Daniela Jansen und Karl Schultheis: Programm „Gute Schule 2020“ – Kommunen erhalten zwei Milliarden Euro

07. Juli 2016

Zur Entscheidung der Landesregierung insgesamt zwei Milliarden Euro für die Schulsanierung zur Verfügung zu stellen, erklären die beiden direkt gewählten Aachener Landtagsabgeordneten Daniela Jansen und Karl Schultheis :

„Das Milliarden-Investitionsprogramm von Ministerpräsidentin Hannelore Kraft ist eine gute Nachricht für NRW, Aachen und die Schülerinnen und Schüler. In den kommenden vier Jahren werden insgesamt zwei Milliarden Euro bereitgestellt, um Schulen zu sanieren und optimal auszustatten“, begrüßen die beiden Aachener Landtagsabgeordneten Daniela Jansen und Karl Schultheis die Initiative der Ministerpräsidentin. „Auch für Aachen bietet das Programm die große Chance, sich daran zu beteiligen. Jetzt geht es darum, dass sich die Städte und Gemeinden als Schulträger mit Projekten und Konzepten vorbereiten, wenn es nach den Sommerferien losgeht.“

Ministerpräsidentin Hannelore Kraft (SPD) hat das Programm „Gute Schule 2020“ vorgestellt. Es sieht für die kommenden vier Jahre jeweils 500 Millionen Euro vor, die von der NRW.Bank zinsfrei zur Verfügung gestellt werden. Die Tilgungszahlungen wird das Land übernehmen. Die konkreten Konditionen für das Programm werden in der Sommerpause erarbeitet. Mit dem Geld können die Kommunen ihre Schulen renovieren, beispielsweise neue Fenster oder Sanitäranlagen einbauen oder auch die Klassenzimmer mit WLAN ausstatten.

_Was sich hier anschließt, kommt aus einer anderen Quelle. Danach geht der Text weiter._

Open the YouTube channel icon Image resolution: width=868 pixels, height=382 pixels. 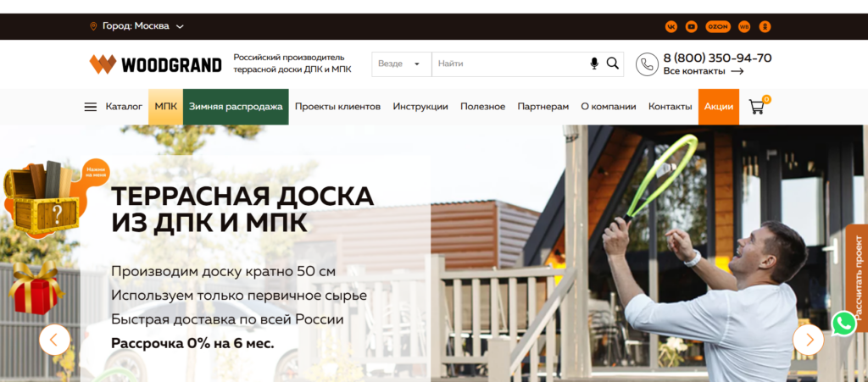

Hier die wichtigsten Fragen und Antworten zum Programm:

Wer darf teilnehmen?

Alle Städte und Gemeinden, ausdrücklich auch die Stärkungspaktkommunen.

 

Was darf gemacht werden?

Es geht um die Sanierung, die Modernisierung und die Erweiterung der Schulen – vom Anstrich über die Renovierung der Toiletten, den Austausch von Fenstern, der Ermöglichung von Übermitttag-Betreuung in der OGS bis hin zum digitalen Klassenzimmer.

 

Wann startet das Programm?

Am 01.01.2017. Die Anmeldungen werden nach der Sommerpause erfolgen können. Die Projekte werden Ratsbeschlüsse erfordern. Im Herbst wird der Vertrag zwischen der Landesregierung und der NRW.Bank stehen, der auch die Geldflüsse regelt. Klar ist: Die Zinsen sollen bei null liegen, das Land übernimmt die Tilgungskosten.

 

Wo können sich die Interessenten melden und wie wird das Geld verteilt?

Die technischen Abläufe werden nach der Sommerpause geklärt sein.